Task 1: In the network security passage, where does security scanning usually happen first for data coming in from external networks?
Task 2: Extend the passage on network security scanning with new text that follows its final sentence.

Excerpted passage:

# # # # # # #

Network security management is becoming a more difficult problem as networks grow in size and become a more integral part of organizational operations. Attacks on networks are growing both due to the intellectual challenge such attacks represent for hackers and due to the increasing payoff for the serious attacker. Furthermore, the attacks are growing beyond the current capability of security management tools to identify and quickly respond to those attacks. As various attack methods are tried and ultimately repulsed, the attackers will attempt new approaches with more subtle attack features. Thus, maintaining network security is an on-going, ever changing, and increasingly complex problem.
Computer network attacks can take many forms and any one attack may include many security events of different types. Security events are anomalous network conditions each of which may cause an anti-security effect to a computer network. Security events include stealing confidential or private information; producing network damage through mechanisms such as viruses, worms, or Trojan horses; overwhelming the network's capability in order to cause denial of service, and so forth.
Security systems often employ security risk-assessment tools, i.e. “scanners,” to simulate an attack against computer systems via a remote connection. Such scanners can probe for network weaknesses by simulating certain types of security events that make up an attack. Such tools can also test user passwords for suitability and security. Moreover, scanners can search for known types of security events in the form of malicious programs such as viruses, worms, and Trojan horses. Further, Page:2
scanners are used for content filtering to enforce an organization's operational policies [i.e. detecting harassing or pornographic content, junk e-mails, misinformation (virus hoaxes), etc.].
In most security systems, data often gets scanned multiple times as it is transmitted through various network elements. For data entering from external networks, there is usually some security scanning that first takes place at a network gateway. Then, the data is scanned again when it is saved to a server after which it is scanned once again by an end user workstation upon retrieval. This redundant scanning results in unnecessary, duplication of computing workload resources. Organizations must purchase equipment that can handle all such additional information processing in the form of more memory and additional processing capacity. There is thus a need for reducing the redundancy of scanning in security system scanning, and avoiding the need for additional resources.

# # # # # # #

Data listing:
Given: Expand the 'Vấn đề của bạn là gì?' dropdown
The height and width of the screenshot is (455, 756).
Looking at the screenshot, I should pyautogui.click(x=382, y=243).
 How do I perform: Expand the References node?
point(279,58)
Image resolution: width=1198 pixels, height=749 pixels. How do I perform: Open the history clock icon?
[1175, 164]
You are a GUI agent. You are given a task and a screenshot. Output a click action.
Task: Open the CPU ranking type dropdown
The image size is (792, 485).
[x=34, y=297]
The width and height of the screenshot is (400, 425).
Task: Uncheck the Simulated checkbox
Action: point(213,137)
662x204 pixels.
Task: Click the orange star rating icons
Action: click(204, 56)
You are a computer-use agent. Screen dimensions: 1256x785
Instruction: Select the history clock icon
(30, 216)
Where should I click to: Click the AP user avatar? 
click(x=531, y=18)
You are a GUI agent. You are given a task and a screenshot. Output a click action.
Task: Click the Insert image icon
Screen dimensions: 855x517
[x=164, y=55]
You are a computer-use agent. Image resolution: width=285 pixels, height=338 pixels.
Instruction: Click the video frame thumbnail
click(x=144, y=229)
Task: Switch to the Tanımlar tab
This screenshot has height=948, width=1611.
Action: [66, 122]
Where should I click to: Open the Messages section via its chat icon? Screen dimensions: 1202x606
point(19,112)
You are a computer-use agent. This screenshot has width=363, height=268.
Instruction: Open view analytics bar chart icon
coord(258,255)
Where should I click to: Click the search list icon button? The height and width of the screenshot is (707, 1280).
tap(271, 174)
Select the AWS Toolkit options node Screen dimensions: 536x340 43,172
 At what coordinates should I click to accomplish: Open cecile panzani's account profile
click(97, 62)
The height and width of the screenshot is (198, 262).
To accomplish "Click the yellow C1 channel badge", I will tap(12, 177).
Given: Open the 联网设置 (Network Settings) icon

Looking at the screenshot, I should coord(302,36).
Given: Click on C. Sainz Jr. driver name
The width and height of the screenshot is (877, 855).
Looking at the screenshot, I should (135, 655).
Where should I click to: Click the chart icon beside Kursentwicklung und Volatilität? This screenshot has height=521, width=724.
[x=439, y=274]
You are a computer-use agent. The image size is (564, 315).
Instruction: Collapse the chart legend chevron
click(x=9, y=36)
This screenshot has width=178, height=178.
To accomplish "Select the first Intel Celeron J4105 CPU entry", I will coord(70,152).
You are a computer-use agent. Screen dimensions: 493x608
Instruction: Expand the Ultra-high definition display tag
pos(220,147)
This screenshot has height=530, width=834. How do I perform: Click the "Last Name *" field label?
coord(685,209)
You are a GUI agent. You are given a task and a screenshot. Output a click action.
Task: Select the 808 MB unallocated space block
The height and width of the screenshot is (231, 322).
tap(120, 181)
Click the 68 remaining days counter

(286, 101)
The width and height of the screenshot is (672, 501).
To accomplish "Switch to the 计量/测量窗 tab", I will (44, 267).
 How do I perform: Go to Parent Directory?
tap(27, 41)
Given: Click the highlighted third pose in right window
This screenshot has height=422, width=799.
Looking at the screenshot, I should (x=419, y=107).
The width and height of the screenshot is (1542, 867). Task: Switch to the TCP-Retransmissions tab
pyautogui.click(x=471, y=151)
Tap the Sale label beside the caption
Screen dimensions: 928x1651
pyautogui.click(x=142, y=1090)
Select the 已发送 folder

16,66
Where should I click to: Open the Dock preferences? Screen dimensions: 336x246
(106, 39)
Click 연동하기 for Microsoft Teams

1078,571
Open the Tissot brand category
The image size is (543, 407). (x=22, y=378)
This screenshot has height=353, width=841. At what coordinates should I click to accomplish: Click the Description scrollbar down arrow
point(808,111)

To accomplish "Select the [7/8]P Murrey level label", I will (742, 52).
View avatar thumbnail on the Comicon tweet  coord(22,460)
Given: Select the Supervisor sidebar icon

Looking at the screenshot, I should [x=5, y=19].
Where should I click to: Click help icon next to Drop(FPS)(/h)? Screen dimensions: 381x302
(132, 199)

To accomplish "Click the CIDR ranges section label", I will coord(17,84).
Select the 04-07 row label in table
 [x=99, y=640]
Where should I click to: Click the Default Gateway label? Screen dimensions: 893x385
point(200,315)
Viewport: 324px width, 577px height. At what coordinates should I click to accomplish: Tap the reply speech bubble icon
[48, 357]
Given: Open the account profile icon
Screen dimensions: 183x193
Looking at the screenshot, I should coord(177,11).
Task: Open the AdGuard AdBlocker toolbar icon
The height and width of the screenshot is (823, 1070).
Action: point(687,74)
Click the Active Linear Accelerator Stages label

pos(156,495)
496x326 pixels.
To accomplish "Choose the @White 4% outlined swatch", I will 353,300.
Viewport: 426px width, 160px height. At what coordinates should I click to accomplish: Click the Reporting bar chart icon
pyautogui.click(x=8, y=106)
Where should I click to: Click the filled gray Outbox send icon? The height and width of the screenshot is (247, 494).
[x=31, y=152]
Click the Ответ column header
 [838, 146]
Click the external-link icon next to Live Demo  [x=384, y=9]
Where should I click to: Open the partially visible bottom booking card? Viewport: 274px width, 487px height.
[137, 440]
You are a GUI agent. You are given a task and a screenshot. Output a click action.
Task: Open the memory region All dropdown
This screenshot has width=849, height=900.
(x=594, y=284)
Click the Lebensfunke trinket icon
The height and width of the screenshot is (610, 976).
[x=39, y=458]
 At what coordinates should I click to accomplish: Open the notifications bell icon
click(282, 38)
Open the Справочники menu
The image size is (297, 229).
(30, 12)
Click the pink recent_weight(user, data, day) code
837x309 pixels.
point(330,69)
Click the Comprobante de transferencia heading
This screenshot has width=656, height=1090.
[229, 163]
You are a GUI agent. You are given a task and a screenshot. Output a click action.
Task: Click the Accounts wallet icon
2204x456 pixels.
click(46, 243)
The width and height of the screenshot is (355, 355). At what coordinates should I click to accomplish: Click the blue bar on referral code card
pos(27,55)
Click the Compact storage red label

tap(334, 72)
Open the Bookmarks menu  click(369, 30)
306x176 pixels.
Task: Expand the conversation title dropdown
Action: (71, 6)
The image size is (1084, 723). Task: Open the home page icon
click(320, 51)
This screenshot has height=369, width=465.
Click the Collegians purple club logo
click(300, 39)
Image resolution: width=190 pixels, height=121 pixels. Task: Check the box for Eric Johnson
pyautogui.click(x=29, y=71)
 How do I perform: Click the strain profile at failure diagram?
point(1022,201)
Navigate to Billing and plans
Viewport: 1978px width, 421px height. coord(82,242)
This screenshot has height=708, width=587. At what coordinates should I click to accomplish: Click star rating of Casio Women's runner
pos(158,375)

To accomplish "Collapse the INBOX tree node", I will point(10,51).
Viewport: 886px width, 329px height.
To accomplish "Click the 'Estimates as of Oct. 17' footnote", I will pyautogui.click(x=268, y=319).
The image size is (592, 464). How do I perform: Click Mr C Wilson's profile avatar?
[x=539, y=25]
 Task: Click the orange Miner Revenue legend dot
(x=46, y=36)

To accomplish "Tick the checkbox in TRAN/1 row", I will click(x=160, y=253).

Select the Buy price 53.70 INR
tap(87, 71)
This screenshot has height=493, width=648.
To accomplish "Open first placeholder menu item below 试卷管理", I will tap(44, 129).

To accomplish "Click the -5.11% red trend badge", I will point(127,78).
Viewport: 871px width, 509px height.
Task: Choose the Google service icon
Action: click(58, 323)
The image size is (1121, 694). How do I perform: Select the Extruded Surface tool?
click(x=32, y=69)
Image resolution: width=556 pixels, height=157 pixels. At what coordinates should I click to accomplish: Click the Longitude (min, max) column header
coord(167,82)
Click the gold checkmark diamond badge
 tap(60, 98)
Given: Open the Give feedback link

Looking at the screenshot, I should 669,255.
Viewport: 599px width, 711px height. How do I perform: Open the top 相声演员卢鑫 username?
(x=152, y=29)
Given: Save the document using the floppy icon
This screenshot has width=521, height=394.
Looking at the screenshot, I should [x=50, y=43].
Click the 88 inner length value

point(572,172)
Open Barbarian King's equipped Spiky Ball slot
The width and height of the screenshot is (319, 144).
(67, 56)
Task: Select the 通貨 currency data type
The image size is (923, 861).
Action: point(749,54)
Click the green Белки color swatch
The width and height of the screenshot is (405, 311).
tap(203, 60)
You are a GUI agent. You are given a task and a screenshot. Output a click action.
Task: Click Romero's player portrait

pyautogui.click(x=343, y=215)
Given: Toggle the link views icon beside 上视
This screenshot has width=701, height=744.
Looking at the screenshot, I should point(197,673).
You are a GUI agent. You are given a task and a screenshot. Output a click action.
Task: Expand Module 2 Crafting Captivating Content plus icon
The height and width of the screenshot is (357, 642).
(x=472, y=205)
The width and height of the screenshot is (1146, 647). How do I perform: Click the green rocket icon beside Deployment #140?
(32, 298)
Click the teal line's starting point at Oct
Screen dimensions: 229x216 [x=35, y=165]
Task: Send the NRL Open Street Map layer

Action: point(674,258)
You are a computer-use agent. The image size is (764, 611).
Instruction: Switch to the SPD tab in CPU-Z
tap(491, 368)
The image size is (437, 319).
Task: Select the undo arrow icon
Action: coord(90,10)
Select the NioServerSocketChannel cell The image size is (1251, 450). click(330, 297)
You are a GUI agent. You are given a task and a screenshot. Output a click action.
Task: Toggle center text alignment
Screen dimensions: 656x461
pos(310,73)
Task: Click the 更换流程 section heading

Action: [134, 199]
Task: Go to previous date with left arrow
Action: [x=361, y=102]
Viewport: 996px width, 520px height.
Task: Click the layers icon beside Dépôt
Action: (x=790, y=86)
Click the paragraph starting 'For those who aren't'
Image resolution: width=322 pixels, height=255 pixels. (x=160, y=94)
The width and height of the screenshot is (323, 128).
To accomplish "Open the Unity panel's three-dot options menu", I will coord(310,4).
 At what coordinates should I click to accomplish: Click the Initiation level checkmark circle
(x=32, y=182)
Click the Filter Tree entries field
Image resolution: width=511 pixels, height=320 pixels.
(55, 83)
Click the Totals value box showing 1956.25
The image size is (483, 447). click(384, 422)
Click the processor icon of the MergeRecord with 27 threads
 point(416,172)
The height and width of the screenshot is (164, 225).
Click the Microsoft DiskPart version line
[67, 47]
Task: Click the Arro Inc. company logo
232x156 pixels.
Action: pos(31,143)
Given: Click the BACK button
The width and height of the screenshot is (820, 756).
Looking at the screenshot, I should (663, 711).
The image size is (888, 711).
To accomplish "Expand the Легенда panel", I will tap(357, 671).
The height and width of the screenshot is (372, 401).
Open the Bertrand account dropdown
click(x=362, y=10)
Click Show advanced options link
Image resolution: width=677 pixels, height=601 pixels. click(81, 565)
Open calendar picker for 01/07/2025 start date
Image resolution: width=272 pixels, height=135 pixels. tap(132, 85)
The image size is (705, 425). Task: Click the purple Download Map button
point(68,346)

# # # # # # #

Task result 1: At a network gateway.

Task result 2:
Security systems often use gateway scanning to analyze data entering a network from other uncontrolled networks to detect possible attacks. Of course, this requires time and resources at the gateway. As such, gateway scanning often involves a balance between providing timely access to the data stream by an end user, and providing a thorough scan of the incoming data. So long as there is not much data passing through the gateway, comprehensive scanning can be accomplished without interrupting timely user access to the data. However, if the gateway is extremely busy checking for many different potential threats, the data access may be unacceptably constricted. There is thus a need for optimally balancing timely access to the data stream by an end user, and providing a thorough scan of the incoming data in a gateway environment.
Current security systems employ an “all or nothing” approach to scanning. When triggered either by an access or scheduled request, a specified scan must be executed completely (100%) irregardless of current computing resource availability. Some e-mail server scanning programs feature “trusted scanning.” Once an item has been scanned by one server, it may be flagged so subsequent e-mail servers can avoid re-scanning the item. Unfortunately, such e-mail server scanning programs require complete scans if one is required at all. There is thus a need for improving load balancing by exploiting partial scans as opposed to the complete scans of the prior art.